Written problem ::
Reproduce the items below with "Where should I click to" substituted by "Which point should I click to" wherever it occurs, leaving everything else unchanged.

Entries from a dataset
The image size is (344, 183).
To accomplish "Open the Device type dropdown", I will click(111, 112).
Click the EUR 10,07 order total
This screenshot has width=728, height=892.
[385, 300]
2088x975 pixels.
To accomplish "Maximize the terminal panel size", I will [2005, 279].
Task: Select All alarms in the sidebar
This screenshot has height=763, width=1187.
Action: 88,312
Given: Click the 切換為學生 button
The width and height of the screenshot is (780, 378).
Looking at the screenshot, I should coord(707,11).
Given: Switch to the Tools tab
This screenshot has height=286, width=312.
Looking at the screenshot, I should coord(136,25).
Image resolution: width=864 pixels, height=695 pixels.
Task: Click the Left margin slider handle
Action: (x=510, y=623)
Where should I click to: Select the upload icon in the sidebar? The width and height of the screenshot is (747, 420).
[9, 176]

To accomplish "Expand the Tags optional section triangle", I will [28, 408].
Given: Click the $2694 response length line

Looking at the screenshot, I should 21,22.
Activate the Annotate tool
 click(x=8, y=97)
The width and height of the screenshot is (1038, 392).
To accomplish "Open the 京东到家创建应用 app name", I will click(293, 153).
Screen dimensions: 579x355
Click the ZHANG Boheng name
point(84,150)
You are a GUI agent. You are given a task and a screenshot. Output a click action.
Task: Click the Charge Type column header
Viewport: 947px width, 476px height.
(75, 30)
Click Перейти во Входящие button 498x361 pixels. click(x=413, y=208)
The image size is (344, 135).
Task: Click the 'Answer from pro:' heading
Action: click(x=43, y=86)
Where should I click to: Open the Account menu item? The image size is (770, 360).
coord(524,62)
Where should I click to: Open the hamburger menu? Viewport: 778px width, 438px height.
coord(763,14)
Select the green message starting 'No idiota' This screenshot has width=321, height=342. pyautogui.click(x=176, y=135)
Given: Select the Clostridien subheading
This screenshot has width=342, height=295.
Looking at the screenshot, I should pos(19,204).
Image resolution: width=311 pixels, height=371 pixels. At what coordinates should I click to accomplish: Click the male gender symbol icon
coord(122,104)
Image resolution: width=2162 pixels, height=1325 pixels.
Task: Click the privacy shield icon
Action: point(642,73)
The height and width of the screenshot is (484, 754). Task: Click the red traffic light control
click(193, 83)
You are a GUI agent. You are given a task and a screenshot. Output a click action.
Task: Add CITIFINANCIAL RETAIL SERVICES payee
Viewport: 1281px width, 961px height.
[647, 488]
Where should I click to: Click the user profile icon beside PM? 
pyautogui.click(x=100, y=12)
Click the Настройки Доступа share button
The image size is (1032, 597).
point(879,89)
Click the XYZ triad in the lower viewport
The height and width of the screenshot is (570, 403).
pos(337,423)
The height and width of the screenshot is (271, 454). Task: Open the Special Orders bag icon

Correct answer ::
The image size is (344, 183).
To accomplish "Open the Device type dropdown", I will click(111, 112).
Click the EUR 10,07 order total
This screenshot has width=728, height=892.
[385, 300]
2088x975 pixels.
To accomplish "Maximize the terminal panel size", I will [2005, 279].
Task: Select All alarms in the sidebar
This screenshot has height=763, width=1187.
Action: 88,312
Given: Click the 切換為學生 button
The width and height of the screenshot is (780, 378).
Looking at the screenshot, I should coord(707,11).
Given: Switch to the Tools tab
This screenshot has height=286, width=312.
Looking at the screenshot, I should coord(136,25).
Image resolution: width=864 pixels, height=695 pixels.
Task: Click the Left margin slider handle
Action: (x=510, y=623)
Which point should I click to: Select the upload icon in the sidebar? The width and height of the screenshot is (747, 420).
[9, 176]

To accomplish "Expand the Tags optional section triangle", I will [28, 408].
Given: Click the $2694 response length line

Looking at the screenshot, I should 21,22.
Activate the Annotate tool
 click(x=8, y=97)
The width and height of the screenshot is (1038, 392).
To accomplish "Open the 京东到家创建应用 app name", I will click(293, 153).
Screen dimensions: 579x355
Click the ZHANG Boheng name
point(84,150)
You are a GUI agent. You are given a task and a screenshot. Output a click action.
Task: Click the Charge Type column header
Viewport: 947px width, 476px height.
(75, 30)
Click Перейти во Входящие button 498x361 pixels. click(x=413, y=208)
The image size is (344, 135).
Task: Click the 'Answer from pro:' heading
Action: click(x=43, y=86)
Which point should I click to: Open the Account menu item? The image size is (770, 360).
coord(524,62)
Which point should I click to: Open the hamburger menu? Viewport: 778px width, 438px height.
coord(763,14)
Select the green message starting 'No idiota' This screenshot has width=321, height=342. pyautogui.click(x=176, y=135)
Given: Select the Clostridien subheading
This screenshot has width=342, height=295.
Looking at the screenshot, I should pos(19,204).
Image resolution: width=311 pixels, height=371 pixels. At what coordinates should I click to accomplish: Click the male gender symbol icon
coord(122,104)
Image resolution: width=2162 pixels, height=1325 pixels.
Task: Click the privacy shield icon
Action: point(642,73)
The height and width of the screenshot is (484, 754). Task: Click the red traffic light control
click(193, 83)
You are a GUI agent. You are given a task and a screenshot. Output a click action.
Task: Add CITIFINANCIAL RETAIL SERVICES payee
Viewport: 1281px width, 961px height.
[647, 488]
Which point should I click to: Click the user profile icon beside PM? 
pyautogui.click(x=100, y=12)
Click the Настройки Доступа share button
The image size is (1032, 597).
point(879,89)
Click the XYZ triad in the lower viewport
The height and width of the screenshot is (570, 403).
pos(337,423)
The height and width of the screenshot is (271, 454). Task: Open the Special Orders bag icon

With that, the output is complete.